(Saved data entries)
────────────────────
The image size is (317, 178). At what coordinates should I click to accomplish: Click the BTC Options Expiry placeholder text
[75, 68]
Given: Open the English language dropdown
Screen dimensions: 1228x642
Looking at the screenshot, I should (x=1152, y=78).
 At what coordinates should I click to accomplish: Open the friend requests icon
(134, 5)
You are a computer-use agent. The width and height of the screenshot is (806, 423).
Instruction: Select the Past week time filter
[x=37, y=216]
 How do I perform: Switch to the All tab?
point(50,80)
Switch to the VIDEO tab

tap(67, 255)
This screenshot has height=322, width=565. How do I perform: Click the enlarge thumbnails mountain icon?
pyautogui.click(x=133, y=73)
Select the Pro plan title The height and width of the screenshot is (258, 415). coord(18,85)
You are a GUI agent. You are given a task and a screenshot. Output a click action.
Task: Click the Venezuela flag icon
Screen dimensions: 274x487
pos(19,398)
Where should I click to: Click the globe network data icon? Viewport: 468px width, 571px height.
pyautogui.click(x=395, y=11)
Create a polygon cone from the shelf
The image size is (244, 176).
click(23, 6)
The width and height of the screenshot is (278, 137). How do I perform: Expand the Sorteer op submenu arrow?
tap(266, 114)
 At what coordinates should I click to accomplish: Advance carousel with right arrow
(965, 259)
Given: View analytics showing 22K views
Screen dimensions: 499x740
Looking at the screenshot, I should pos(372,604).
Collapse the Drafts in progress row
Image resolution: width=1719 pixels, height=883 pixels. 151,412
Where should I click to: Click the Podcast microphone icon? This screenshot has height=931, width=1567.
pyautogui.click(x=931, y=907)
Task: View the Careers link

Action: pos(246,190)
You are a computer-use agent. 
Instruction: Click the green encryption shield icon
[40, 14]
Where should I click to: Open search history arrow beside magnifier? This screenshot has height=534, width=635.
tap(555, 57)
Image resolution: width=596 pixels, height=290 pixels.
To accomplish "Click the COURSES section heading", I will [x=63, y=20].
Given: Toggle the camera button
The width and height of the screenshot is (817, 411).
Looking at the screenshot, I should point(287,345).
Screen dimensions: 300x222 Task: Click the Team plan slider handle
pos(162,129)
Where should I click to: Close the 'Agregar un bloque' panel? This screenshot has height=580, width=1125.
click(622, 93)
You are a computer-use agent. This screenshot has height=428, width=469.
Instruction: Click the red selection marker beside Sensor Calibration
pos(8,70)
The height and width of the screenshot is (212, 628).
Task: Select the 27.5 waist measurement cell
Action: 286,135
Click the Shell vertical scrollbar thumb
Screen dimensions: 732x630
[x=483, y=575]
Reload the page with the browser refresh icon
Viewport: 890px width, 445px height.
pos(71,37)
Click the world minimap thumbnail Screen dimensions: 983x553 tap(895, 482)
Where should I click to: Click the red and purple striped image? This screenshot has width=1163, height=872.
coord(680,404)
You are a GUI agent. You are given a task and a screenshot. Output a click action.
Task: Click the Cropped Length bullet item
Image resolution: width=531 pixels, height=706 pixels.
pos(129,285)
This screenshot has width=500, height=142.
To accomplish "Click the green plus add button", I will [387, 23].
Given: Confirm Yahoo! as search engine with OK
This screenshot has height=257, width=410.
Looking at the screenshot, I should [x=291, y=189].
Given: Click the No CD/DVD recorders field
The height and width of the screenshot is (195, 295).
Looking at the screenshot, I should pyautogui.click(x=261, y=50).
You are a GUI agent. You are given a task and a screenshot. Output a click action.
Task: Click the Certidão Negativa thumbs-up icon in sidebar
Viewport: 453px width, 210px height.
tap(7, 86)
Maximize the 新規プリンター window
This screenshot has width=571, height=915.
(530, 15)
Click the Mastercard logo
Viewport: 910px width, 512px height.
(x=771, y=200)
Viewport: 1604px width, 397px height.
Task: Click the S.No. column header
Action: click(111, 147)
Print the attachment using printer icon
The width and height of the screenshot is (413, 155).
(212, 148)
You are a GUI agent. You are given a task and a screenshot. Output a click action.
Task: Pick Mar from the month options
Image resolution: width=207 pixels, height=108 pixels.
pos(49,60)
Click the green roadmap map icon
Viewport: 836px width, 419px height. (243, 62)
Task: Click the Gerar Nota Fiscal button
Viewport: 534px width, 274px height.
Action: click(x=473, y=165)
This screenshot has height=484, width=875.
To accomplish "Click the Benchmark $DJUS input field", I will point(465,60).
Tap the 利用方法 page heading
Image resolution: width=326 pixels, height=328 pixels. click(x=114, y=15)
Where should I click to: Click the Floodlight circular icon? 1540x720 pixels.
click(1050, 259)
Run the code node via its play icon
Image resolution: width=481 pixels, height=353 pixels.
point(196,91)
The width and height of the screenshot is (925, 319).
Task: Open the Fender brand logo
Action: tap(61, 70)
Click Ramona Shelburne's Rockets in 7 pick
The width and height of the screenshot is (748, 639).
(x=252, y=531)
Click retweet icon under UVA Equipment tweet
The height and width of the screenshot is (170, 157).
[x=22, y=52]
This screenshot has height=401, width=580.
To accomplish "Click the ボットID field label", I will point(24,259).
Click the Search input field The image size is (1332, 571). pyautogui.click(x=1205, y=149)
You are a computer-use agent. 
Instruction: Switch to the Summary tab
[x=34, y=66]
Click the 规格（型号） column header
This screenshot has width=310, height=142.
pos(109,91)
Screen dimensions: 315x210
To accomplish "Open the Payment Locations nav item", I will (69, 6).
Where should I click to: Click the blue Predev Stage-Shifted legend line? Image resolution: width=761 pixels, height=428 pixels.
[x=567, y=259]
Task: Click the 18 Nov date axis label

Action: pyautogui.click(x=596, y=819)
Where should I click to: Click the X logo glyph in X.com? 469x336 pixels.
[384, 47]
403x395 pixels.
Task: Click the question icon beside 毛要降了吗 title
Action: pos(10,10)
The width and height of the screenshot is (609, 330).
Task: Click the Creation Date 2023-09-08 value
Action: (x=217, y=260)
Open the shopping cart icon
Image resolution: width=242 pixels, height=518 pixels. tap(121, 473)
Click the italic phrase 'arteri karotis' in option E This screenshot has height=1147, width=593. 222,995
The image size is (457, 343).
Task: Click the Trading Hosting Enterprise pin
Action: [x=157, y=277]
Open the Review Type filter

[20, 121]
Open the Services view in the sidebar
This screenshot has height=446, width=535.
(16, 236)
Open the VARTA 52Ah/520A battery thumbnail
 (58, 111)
────────────────────
• Task prompt:
Could you find each line in the entries that contains the string "sidebar" and copy it?

• Solution for this task:
Task: Click the Certidão Negativa thumbs-up icon in sidebar
Open the Services view in the sidebar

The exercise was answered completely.